> _EXERCISE DIRECTIONS_
Scan the records for the string "Switch" and copy every line that holds it.

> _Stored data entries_

———

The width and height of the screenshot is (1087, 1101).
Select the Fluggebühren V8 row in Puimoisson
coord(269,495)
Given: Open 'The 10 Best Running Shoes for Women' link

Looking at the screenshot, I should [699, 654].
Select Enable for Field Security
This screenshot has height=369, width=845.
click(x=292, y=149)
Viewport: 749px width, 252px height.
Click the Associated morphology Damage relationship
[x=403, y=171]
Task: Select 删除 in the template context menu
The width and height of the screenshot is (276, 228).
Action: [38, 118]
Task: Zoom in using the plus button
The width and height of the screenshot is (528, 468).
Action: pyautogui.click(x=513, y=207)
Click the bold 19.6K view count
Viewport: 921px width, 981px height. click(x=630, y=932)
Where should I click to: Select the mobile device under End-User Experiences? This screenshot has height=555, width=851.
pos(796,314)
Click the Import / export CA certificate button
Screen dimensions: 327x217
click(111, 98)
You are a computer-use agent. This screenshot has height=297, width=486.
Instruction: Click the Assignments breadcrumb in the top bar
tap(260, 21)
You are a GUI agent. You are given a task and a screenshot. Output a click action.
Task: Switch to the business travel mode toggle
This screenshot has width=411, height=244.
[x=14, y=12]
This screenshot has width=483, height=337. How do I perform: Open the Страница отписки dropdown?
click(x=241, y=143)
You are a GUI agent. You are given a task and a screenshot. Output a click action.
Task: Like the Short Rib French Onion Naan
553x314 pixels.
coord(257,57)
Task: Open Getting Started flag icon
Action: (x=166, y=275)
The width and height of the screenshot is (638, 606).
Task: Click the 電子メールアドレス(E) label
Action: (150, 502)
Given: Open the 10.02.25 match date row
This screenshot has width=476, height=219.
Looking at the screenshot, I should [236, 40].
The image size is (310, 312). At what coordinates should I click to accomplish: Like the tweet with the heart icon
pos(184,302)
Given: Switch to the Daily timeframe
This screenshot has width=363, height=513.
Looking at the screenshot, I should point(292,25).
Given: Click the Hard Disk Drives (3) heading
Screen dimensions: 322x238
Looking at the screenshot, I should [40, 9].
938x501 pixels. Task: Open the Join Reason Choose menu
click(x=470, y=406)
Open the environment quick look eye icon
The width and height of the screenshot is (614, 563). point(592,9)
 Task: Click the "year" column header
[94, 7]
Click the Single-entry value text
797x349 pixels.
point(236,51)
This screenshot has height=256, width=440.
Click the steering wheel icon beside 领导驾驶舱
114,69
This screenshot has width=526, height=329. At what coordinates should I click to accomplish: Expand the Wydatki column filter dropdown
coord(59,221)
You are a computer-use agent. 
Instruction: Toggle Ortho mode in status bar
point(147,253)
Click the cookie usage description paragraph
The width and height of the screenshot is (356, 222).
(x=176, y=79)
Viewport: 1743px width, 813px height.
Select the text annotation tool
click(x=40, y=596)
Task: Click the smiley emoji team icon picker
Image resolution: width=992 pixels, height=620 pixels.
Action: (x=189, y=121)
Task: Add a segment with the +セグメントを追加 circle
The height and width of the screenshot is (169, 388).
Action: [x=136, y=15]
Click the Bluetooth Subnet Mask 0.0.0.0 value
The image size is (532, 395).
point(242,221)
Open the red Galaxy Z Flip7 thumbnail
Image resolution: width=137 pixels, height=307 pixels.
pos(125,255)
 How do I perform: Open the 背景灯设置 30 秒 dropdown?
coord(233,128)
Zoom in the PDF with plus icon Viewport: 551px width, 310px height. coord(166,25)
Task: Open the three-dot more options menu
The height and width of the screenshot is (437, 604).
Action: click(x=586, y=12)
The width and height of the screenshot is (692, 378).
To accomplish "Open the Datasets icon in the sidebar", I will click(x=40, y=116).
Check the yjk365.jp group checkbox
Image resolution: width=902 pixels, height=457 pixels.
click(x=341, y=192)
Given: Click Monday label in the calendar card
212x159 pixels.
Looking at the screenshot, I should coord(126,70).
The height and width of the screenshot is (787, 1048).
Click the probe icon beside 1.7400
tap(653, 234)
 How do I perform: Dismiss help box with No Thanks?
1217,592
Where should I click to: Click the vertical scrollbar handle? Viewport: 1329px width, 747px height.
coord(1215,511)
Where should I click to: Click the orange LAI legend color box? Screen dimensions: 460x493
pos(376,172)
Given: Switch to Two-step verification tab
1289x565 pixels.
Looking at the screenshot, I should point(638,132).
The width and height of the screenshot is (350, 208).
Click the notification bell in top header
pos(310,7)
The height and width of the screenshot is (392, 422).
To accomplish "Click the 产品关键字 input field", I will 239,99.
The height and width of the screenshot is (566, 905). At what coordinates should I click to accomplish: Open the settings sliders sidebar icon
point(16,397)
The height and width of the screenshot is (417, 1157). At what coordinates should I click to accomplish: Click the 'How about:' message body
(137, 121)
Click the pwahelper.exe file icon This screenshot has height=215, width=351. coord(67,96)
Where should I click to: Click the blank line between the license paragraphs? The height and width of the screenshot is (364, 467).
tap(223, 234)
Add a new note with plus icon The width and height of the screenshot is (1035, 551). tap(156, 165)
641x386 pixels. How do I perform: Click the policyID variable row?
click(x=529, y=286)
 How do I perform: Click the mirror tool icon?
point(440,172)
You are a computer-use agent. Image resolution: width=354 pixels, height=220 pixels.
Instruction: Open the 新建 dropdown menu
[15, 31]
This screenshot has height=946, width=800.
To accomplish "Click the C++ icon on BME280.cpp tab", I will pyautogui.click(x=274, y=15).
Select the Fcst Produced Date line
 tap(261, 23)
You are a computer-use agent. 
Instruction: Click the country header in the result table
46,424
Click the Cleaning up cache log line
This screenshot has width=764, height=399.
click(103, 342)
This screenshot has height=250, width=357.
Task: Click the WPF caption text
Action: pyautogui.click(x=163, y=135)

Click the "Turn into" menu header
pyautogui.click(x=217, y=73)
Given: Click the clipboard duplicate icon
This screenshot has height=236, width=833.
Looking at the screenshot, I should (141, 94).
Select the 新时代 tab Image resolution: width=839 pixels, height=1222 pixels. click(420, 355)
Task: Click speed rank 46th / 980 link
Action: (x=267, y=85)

———

> _WRITTEN RESPONSE_
Task: Switch to the business travel mode toggle
Given: Switch to the Daily timeframe
Given: Switch to Two-step verification tab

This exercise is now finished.